Source passage =
+ + + + + + +

In whatever light the policy of this proceeding may be viewed it affords an additional proof of the industry and perseverance with which the territorial rights of Virga. are persecuted and of the necessity of fortifying them with every precaution which their importance demands. As a very obvious and necessary one we long since recommended to the State an accurate and full collection of the documents which relate to the subject. If the arrival of Capt. Irish had taken place before the adjournment of the Assembly and during your stay with it we flattered ourselves that this recommendation would have been attended to and that the task would have fallen on you. As this was not the case we have no hope at present of being enabled from any other sources than the voluntary aids of individuals to contradict even verbally the misrepresentations and calumnies which are daily levelled against the claims of Va. and which cannot fail to prepossess the public with errors injurious at present to her reputation and which may affect a future decision on her rights. Col. Masons industry and kindness has supplied us with some valuable papers and remarks. Mr. Jones has also received from Mr. Pendleton some judicious remarks on the subject. We are still notwithstanding far from possessing a complete view of it. Will you permit me to ask of you such information as your researches have yielded, with the observations which you have made in the course of them. I would not obtrude such a request on you if the subject were not of public importance and if it could have been addressed with equal prospect of advantage elsewhere. Indeed if you would prevail on yourself to spare as much time as would survey the whole subject, beginning with the original charter, pursuing it thro’ the subsequent charters and other public acts of the crown thro’ the Governors of Virga. and referring to all the transactions with the Indians which have been drawn into the question, the public utility I am persuaded would sufficiently reward you for the labor.

+ + + + + + +

Information provided =
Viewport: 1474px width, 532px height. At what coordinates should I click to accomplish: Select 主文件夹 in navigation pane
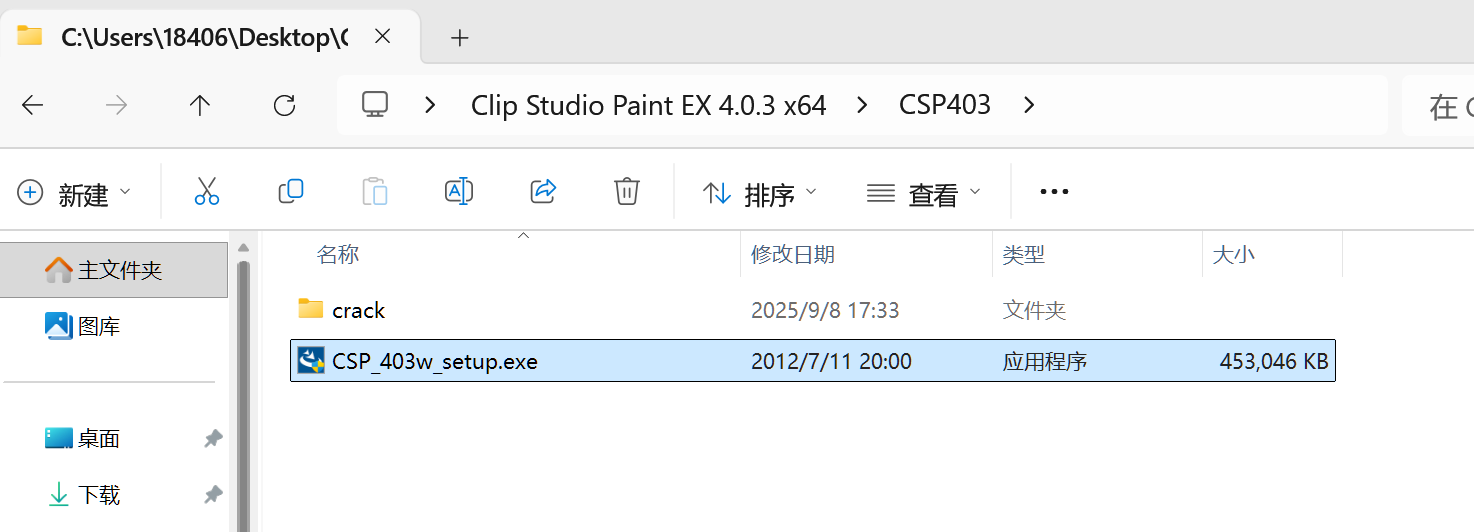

+ + + + + + +

Short problem 1 =
In the letter about Virginia's territorial rights, who supplied valuable papers and remarks through industry and kindness?
Short problem 2 =
Write the next part of the letter about Virginia's territorial rights, starting after its final sentence.

Written response 1 =
Col. Mason.

Written response 2 =
Pray did you ever receive a letter from me enclosing a proposition declaratory of the coercive power of Congress over the States? It went by an Express while you were at the head of the Executive.
We have not a word of news from Europe. The French are assembling a force in the W. Indies which presages further calamities to the English. The Spaniards are also in motion but their object will probably be both a small and a selfish one. I shall cheerfully send you a line as often as I have a subject for it, tho’ I shall be so selfish as to hope for some return for it. I am Dr. Sir Yrs sincerely,
J. Madison Jr.
RC (DLC: Madison Papers); endorsed by TJ.
Your favor … Richmond: TJ’s letter, written just before he left Richmond on 22 Dec., has not been found. The new service to which you were called: TJ was elected to serve as a delegate to Congress on 30 Nov. 1781 and resigned the appointment on 19 Dec. (JHD description begins Journal of the House of Delegates of the Commonwealth of Virginia (cited by session and date of publication) description ends , Oct. 1781, 1828 edn., p. 23, 49). The letter to TJ, together with one to the Governor of Virginia transmitted … by a Capt. Irish, was that of 18 Nov. 1781; a letter from me enclosing a proposition declaratory of the coercive power of congress was that from Madison to TJ, 16 Apr. 1781.
1. Blank in MS.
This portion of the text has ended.